:: ABOUT THIS TASK ::
Your task is to repeat exactly the lines below between the line holding "Click the Schematic" and the line holding "Task: Select m_5_5_1_5.c slice in row 13", inclusive, and only those.
------------------------------
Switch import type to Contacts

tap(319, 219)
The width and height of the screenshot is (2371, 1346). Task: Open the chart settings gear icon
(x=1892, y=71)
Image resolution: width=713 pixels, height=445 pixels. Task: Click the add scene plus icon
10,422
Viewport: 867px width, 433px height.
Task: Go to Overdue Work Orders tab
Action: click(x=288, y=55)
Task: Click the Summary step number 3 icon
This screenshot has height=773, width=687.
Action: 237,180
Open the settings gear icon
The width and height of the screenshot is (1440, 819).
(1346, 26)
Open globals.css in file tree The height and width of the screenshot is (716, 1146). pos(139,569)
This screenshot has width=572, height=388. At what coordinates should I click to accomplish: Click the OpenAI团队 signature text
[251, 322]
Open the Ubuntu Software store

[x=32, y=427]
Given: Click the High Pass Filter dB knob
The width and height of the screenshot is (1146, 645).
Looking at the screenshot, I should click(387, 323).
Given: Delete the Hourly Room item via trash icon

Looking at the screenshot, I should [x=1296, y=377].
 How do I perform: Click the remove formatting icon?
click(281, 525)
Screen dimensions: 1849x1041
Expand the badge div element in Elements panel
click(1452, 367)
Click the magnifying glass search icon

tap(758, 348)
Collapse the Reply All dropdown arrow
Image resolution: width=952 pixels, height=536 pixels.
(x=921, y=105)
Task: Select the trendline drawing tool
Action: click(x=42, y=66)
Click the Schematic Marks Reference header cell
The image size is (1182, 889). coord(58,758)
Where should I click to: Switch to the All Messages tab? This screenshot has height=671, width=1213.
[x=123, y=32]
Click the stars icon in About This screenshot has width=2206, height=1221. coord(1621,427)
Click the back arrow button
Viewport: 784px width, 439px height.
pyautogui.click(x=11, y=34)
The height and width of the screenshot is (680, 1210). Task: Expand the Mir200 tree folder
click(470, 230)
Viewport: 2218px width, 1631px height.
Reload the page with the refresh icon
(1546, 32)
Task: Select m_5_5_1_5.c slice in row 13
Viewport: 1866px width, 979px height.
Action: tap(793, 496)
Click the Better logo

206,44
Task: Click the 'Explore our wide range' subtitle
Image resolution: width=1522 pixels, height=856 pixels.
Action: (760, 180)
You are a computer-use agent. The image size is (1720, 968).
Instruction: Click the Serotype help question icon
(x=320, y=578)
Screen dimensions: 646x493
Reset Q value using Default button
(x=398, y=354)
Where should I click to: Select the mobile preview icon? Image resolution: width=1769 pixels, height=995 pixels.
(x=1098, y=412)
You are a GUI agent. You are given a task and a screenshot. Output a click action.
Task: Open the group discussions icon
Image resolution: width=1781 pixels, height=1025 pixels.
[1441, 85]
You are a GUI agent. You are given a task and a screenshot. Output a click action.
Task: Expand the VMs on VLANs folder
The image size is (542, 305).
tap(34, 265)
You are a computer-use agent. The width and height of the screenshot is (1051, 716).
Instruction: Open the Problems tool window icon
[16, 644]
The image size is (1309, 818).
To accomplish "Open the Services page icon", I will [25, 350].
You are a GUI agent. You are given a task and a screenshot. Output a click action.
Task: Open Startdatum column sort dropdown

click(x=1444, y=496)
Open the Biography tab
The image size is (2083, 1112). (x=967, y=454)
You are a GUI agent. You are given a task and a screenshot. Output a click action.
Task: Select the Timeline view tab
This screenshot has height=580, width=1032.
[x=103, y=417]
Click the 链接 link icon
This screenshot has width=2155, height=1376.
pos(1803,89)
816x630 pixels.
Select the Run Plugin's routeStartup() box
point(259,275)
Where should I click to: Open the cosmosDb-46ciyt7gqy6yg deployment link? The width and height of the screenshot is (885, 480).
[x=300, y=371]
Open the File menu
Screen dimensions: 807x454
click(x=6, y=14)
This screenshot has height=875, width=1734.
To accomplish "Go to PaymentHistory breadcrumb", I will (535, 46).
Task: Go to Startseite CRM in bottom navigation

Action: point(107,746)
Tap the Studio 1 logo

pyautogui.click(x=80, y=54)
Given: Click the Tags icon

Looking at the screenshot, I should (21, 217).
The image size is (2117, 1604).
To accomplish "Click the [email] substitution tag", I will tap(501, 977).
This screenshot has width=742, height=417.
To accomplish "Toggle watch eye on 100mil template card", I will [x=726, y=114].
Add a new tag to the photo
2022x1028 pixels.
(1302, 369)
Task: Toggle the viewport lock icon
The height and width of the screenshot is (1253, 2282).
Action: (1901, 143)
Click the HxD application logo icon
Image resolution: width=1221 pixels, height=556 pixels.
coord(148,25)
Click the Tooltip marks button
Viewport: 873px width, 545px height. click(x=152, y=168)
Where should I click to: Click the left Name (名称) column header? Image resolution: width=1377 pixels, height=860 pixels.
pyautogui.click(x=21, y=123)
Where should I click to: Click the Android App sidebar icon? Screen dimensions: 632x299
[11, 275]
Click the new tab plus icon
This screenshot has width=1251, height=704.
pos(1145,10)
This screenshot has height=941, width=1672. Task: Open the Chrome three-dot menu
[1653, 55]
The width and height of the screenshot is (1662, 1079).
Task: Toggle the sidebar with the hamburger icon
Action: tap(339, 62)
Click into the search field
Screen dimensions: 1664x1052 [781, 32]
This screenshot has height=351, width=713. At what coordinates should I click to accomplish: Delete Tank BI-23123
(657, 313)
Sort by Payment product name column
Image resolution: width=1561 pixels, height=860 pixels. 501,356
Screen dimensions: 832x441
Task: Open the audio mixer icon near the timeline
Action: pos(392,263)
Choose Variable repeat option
------------------------------
:: RESULT OF THIS EXERCISE ::
Click the Schematic Marks Reference header cell
The image size is (1182, 889). coord(58,758)
Where should I click to: Switch to the All Messages tab? This screenshot has height=671, width=1213.
[x=123, y=32]
Click the stars icon in About This screenshot has width=2206, height=1221. coord(1621,427)
Click the back arrow button
Viewport: 784px width, 439px height.
pyautogui.click(x=11, y=34)
The height and width of the screenshot is (680, 1210). Task: Expand the Mir200 tree folder
click(470, 230)
Viewport: 2218px width, 1631px height.
Reload the page with the refresh icon
(1546, 32)
Task: Select m_5_5_1_5.c slice in row 13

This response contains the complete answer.